▸ TEXTO DE REFERENCIA:
=-=-=
Recién con la Constitución de 1853, se pudo afianzar la organización institucional, pues en su texto se logró un equilibrio entre el interior y Buenos Aires, al respetarse los pactos preexistentes, que menciona el Preámbulo, en especial el Pacto Federal de 1831, ratificado por el Acuerdo de San Nicolas (1852), en que las provincias resolvieron organizarse bajo el sistema federal de Estado.

A partir de ese hito, nuestra sociedad atravesó muchas circunstancias que no podemos describir ahora. Baste decir, que el poder público fue debilitándose y perdiendo la homogeneidad que debería tener según el texto constitucional que, también, fue distorsionado con la reforma de 1994. A su vez, la nacionalidad argentina fue sufriendo un lento desdibujarse.

Pese a tantos aspectos negativos, son tan fuertes las raíces, y la Providencia nos ha bendecido con tantas riquezas naturales, que es posible que la Argentina recupere el rumbo y desarrolle todas sus potencialidades. Por cierto que ello no ocurrirá como consecuencia necesaria de elaborar un buen diagnóstico. Es insensato confiar en que, precisamente en el momento más difícil de la historia nacional, podrá producirse espontáneamente un cambio positivo. Sólo podrá lograrse si un número suficiente de argentinos con vocación patriótica, se decide a actuar en la vida cívica buscando la manera efectiva de influir en ella, en la misma línea que nos marca nuestro pasado. Es evidente que no podrán los dirigentes de un país ocuparse eficazmente de su futuro, sino tienen asumido su pasado. Como afirmó el sociólogo Alain Touraine: “Yo no conozco ningún caso de un país que se haya desarrollado sin tener una fuerte conciencia nacional” (La Nación, 18-4-2004).

Los altos índices de corrupción, impunidad, inseguridad, y desorden, solo pueden ser corregidos por la autoridad pública, y para eso el gobierno debe estar integrado por dirigentes honestos, competentes y patriotas.
=-=-=
▸ REQUISITOS DEL PROBLEMA: Según el texto sobre la Constitución de 1853, ¿qué pacto fue ratificado por el Acuerdo de San Nicolás? Las entradas no tienen ningún papel en esto.
=-=-=
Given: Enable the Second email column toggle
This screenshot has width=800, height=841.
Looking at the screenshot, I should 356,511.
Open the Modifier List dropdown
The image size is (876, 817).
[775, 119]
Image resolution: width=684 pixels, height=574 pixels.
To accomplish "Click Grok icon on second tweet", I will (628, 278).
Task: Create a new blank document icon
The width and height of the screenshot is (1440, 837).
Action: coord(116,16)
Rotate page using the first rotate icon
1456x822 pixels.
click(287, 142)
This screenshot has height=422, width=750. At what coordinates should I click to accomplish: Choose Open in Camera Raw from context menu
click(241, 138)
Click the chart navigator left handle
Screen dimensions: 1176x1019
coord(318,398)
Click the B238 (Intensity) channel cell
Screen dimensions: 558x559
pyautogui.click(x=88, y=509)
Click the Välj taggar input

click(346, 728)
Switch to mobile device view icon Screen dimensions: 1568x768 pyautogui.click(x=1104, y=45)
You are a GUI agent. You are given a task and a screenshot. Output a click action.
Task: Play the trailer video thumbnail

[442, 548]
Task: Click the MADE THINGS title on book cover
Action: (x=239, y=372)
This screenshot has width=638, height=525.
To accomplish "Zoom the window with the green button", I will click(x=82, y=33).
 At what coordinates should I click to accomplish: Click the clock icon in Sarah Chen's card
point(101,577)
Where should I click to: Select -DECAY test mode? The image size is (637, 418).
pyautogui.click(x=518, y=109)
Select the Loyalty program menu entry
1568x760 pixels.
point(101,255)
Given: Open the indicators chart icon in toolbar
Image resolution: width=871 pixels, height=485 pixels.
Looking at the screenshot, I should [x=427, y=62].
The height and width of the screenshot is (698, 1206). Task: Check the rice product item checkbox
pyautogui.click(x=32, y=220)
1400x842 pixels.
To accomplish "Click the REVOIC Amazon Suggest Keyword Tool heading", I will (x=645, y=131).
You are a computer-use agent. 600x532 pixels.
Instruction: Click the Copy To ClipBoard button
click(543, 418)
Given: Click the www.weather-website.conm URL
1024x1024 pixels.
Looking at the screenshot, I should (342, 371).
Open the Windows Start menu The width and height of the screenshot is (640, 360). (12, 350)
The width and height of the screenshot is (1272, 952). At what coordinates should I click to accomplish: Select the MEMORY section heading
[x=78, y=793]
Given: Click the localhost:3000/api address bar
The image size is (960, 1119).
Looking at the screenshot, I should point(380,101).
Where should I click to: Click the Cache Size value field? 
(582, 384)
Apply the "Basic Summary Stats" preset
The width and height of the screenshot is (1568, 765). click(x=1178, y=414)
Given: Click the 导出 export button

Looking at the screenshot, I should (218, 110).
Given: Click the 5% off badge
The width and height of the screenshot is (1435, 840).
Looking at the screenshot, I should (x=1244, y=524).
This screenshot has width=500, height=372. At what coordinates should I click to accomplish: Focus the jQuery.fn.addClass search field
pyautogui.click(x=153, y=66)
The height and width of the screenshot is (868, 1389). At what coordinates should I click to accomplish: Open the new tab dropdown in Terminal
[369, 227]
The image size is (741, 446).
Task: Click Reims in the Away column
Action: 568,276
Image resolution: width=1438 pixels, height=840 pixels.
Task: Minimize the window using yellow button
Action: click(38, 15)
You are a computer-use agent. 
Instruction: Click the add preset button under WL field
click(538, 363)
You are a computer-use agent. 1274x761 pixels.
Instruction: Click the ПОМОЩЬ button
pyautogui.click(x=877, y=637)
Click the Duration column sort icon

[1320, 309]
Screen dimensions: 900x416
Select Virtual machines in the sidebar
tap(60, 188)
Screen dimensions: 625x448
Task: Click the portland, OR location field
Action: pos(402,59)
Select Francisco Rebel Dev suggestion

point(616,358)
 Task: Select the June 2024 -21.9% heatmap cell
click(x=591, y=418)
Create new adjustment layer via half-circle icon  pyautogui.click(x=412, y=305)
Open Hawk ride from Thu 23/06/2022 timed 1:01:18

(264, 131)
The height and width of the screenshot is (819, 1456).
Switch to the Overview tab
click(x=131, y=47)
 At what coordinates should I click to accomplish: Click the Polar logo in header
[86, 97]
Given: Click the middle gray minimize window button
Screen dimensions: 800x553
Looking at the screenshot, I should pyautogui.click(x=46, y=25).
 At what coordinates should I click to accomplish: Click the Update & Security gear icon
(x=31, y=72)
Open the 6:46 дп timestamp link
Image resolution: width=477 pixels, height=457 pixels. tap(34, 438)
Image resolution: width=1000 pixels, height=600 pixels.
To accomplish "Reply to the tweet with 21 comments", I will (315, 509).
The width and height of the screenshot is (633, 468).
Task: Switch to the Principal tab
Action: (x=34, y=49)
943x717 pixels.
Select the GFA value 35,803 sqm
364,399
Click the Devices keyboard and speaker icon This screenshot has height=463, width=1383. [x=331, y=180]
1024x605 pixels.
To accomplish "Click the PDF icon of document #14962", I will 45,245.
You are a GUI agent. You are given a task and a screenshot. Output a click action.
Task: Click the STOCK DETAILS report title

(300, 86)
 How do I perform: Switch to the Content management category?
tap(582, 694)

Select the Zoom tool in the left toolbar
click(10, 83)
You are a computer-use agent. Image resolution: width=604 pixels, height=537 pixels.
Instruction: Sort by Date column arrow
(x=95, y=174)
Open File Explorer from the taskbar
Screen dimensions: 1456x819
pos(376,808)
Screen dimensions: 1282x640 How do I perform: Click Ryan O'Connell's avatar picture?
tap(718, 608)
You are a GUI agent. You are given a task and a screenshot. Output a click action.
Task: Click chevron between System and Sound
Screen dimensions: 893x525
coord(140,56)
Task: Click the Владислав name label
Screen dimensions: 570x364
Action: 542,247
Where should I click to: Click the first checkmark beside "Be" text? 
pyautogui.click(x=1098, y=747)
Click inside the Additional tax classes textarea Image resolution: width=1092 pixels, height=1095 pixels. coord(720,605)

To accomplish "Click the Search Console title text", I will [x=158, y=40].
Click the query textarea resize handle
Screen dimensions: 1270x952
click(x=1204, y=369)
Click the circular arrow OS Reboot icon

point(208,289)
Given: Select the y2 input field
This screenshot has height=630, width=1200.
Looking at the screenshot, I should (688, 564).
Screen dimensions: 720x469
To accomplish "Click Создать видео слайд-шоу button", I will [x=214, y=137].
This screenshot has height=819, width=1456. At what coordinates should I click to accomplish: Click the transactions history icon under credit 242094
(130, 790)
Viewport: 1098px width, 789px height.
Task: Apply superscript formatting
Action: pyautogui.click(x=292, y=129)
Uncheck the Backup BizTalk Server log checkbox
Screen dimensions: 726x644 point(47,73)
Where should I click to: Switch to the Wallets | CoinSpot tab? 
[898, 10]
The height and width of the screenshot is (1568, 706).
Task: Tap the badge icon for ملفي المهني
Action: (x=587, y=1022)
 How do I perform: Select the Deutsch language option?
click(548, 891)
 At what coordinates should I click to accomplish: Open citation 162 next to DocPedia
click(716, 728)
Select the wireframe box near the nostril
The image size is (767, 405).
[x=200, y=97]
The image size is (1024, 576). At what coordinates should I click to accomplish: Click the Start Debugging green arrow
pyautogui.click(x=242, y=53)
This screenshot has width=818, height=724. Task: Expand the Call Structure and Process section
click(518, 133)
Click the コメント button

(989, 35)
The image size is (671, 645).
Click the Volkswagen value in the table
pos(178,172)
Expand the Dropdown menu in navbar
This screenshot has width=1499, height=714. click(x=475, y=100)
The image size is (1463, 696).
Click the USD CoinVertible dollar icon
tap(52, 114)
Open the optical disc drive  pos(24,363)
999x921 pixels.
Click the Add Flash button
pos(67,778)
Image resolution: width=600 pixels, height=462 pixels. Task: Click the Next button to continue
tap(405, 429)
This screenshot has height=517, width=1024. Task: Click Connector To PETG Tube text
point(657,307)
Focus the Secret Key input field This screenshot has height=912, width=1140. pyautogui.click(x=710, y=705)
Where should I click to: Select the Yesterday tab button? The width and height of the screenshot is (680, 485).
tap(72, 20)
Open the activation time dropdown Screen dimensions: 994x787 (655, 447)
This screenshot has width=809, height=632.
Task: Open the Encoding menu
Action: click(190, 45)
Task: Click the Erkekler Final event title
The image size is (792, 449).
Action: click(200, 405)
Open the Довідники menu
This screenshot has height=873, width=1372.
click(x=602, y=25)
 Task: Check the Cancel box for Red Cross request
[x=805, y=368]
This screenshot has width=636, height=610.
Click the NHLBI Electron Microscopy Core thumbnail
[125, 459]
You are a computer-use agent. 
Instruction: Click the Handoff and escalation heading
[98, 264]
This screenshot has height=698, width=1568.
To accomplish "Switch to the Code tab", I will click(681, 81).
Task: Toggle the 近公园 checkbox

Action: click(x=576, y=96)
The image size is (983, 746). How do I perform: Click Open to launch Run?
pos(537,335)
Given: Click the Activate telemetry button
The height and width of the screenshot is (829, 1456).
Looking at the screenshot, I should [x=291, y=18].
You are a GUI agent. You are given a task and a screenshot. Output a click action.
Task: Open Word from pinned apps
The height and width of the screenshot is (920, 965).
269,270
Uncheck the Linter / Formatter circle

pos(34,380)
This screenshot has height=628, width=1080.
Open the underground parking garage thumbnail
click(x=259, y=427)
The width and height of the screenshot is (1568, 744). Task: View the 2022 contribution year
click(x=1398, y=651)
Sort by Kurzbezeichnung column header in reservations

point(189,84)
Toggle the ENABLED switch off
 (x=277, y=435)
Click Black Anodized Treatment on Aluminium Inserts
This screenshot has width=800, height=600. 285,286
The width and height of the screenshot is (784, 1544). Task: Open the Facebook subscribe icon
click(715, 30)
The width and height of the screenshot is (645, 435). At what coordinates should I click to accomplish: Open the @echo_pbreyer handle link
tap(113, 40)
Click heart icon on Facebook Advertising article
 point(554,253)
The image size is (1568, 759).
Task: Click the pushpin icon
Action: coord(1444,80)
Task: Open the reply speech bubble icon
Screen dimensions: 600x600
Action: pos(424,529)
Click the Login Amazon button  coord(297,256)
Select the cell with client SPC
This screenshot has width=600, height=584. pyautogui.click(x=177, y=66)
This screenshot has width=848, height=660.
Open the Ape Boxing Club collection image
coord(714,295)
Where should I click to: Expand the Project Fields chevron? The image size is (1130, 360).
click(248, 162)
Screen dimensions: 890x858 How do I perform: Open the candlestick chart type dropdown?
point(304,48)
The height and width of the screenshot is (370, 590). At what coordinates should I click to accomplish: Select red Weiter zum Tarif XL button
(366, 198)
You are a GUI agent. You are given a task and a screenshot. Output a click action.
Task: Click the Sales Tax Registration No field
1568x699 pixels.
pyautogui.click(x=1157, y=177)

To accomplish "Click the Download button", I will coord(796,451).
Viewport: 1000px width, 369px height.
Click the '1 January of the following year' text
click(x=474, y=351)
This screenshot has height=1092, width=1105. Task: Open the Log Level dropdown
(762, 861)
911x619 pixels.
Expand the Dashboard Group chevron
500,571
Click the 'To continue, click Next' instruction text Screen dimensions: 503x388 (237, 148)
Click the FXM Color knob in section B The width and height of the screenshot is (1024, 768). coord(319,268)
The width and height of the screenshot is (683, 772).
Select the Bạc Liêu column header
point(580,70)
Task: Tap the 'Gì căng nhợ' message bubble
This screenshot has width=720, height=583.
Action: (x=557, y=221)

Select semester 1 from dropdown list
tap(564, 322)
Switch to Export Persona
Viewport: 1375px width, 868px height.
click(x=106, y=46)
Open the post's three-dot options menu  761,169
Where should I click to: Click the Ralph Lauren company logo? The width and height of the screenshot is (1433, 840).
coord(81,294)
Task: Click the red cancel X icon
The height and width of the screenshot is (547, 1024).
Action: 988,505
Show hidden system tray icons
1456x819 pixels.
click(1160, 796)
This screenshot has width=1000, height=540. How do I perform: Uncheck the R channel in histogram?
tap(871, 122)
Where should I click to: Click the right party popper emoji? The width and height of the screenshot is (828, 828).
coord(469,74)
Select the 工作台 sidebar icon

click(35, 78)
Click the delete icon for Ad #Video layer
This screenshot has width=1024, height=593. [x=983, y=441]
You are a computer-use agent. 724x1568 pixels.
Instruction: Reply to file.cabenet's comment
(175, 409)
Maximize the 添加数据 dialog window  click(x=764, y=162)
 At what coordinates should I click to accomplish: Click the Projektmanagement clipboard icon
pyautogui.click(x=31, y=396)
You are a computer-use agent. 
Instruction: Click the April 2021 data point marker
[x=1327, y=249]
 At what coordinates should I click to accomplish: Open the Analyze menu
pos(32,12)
=-=-=
▸ RESPUESTA: El Pacto Federal de 1831.